▶ **SÉRIE D'EXERCICES**:
1. Dans le texte sur l'estuaire de la Gironde ci-dessous, résumez plus brièvement le paragraphe qui commence par « La faune aquatique du Médoc » sans perdre ses faits principaux.
2. Recopiez sans changement, dans le texte sur l'estuaire de la Gironde ci-dessous, le passage qui s'ouvre sur les mots contenant « L’estuaire de la » et se termine par « voix humaines confondues. ».

▶ **TEXTE SOURCE**:
——
L’estuaire de la Gironde, bercé par ses marées et les histoires de ses hommes, demeure un territoire fragile où s’équilibrent mondes terrestres et aquatiques. L’influence du vignoble médocain, visible et invisible, rappelle que chaque geste agricole engage le sort d’un bassin vivant tout entier. Aujourd’hui, la science lève le voile sur les liaisons entre source et fleuve. Mais la vigilance, elle, appartient à tous.
La faune aquatique du Médoc, de la mouche de l’eau au brochet d’argent, sera-t-elle encore la mémoire vivante de nos estuaires demain ? L’invention de nouveaux modèles agricoles, la préservation des zones tampons, et l’engagement collectif sont plus que jamais nécessaires pour que la Gironde ne cesse pas d’être un fleuve habité – de nageoires et de voix humaines confondues.
Sources : Ifremer, CNRS UMR EPOC, Agence de l’Eau Adour-Garonne, Observatoire régional de l’environnement Nouvelle-Aquitaine, SEPANSO Gironde, Dephy Ecophyto, Observatoire Garonne Gironde, Observatoire Herpétofaune Aquitaine, Cistude Nature.
——
▶ **DONNÉES FOURNIES**:

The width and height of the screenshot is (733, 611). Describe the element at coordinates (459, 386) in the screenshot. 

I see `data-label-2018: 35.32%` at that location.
——
▶ **RÉSULTATS DE L'EXERCICE**:
1. La faune aquatique du Médoc, de la mouche de l'eau au brochet d'argent, sera-t-elle encore demain la mémoire vivante des estuaires ? Pour que la Gironde reste un fleuve habité, de nageoires comme de voix humaines, il faut inventer de nouveaux modèles agricoles, préserver les zones tampons et s'engager collectivement.

2.
L’estuaire de la Gironde, bercé par ses marées et les histoires de ses hommes, demeure un territoire fragile où s’équilibrent mondes terrestres et aquatiques. L’influence du vignoble médocain, visible et invisible, rappelle que chaque geste agricole engage le sort d’un bassin vivant tout entier. Aujourd’hui, la science lève le voile sur les liaisons entre source et fleuve. Mais la vigilance, elle, appartient à tous.
La faune aquatique du Médoc, de la mouche de l’eau au brochet d’argent, sera-t-elle encore la mémoire vivante de nos estuaires demain ? L’invention de nouveaux modèles agricoles, la préservation des zones tampons, et l’engagement collectif sont plus que jamais nécessaires pour que la Gironde ne cesse pas d’être un fleuve habité – de nageoires et de voix humaines confondues.